The film covers most of the moments that Ebert discusses in his book, including his bout with alcoholism that lasted till he quit cold turkey in 1979, his love for the city of Chicago, his marriage to the wonderfully committed Chaz and his relationships with filmmakers like Werner Herzog, Martin Scorsese and Ramin Bahrani. But there are two storylines which take up a majority of Life Itself, the first one of course being his partnership with Gene Siskel. All of Ebert's fame is obviously owed to the two men's pioneering show Sneak Previews which later became At The Movies. The two men were, at their peak, inseparable as a cultural entity, and yet time has shown that their relationship was more complex than a weekly, half-hour show may have seemed to showcase. They worked for rival papers - Ebert for the working class Chicago Sun-Times, Siskel for the pristine Chicago Tribune - and neither seemed to have very much esteem for the other. Their on-screen chemistry was often a reflection of off-screen tension, professional competition leading the way toward television magic. Steve James shines more light on their rivalry than any other piece I've read or seen, though it's obvious to all that the key to their success, no matter how petty their arguments, was their fundamental respect for one another.

The other major moment covered in Life Itself is his illness late in life. The harrowing details of Ebert's numerous surgeries and quality of life have been covered in various places, including Ebert's own blog where he took to spending most of his time after losing his basic mode of communication. But James is able to capture footage within the hospital rooms and the Ebert home, to show us footage of the actual day-to-day struggle that the illness put on the famed critic and his wife, Chaz. It's one thing to read about Ebert's loss of his mandible and see pictures of it in Esquire Magazine, but to see his limp lower jaw hanging under his front teeth like a rubber band is something else completely. In his final days, Ebert's illness had left him in a childlike state of helplessness, unable to participate in some of the basic joys of human existence. And yet, James is quick to show his effort and perseverance; his unrelenting smile and good attitude. When life had dealt him a shitty hand, he decided that he still enjoyed the game and wanted to keep playing.

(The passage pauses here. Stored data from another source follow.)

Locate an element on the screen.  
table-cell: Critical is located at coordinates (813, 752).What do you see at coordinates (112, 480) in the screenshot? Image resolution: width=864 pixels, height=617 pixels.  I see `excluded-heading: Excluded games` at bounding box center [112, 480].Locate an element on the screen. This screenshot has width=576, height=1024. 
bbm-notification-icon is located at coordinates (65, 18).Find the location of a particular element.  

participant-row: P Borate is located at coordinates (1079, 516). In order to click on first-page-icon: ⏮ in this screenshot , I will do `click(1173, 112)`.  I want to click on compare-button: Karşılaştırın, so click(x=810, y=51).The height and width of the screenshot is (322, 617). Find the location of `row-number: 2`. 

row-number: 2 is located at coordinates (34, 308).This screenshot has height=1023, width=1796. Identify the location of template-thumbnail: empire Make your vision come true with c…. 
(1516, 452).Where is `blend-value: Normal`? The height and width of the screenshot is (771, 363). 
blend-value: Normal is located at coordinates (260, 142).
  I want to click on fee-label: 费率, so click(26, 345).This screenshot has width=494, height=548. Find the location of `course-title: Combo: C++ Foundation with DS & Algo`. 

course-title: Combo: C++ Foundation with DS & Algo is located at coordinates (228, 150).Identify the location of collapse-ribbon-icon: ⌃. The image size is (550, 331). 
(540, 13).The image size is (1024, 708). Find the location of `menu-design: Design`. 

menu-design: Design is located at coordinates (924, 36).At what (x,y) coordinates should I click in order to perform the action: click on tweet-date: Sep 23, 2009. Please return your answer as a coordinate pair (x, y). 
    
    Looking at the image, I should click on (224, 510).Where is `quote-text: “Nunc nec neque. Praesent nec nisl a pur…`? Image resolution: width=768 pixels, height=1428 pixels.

Ebert wrote more than ever when he was at his most incapacitated, and I think that may be the very best writing he had ever done. His master storytelling - his ability to sound authoritatively intelligent without condescension - made him more than a critic to most. It was almost like he was talking specifically to every one of us.

I'm completely biased when it comes to Ebert. He's one of my all-time favorite writers, even outside of film critics. So perhaps my judgment is a bit altered when it comes to reviewing this film. It's almost entirely a puff piece, aggrandizing a man who did little more than write about movies for a living. The film often makes Siskel seem like a cruel bully, even if most reports have always said that in their career-long war with each other, Ebert gave just as much as he got. But there's a reason why Ebert gets the sentimental treatment that Pauline Kael or Gene Siskel do not receive. His writing was completely without vanity. Even if he was showing off with his sarcasm, it felt like a natural procession and not like someone trying to show how much more he knew than you. He saw great films as something that could be enjoyed by all people, and not just intellectuals. Knowing how to talk about movies doesn't mean that you enjoy movies any more than your aunt who goes to the movies once a year. And that is the feeling that Steve James gets across with Life Itself, that Ebert loved the people, and took his responsibility toward them incredibly seriously. Life Itself is not the first nor very close to being the best documentary ever made about a famous man. But it's hard to think of another one that could have touched me more.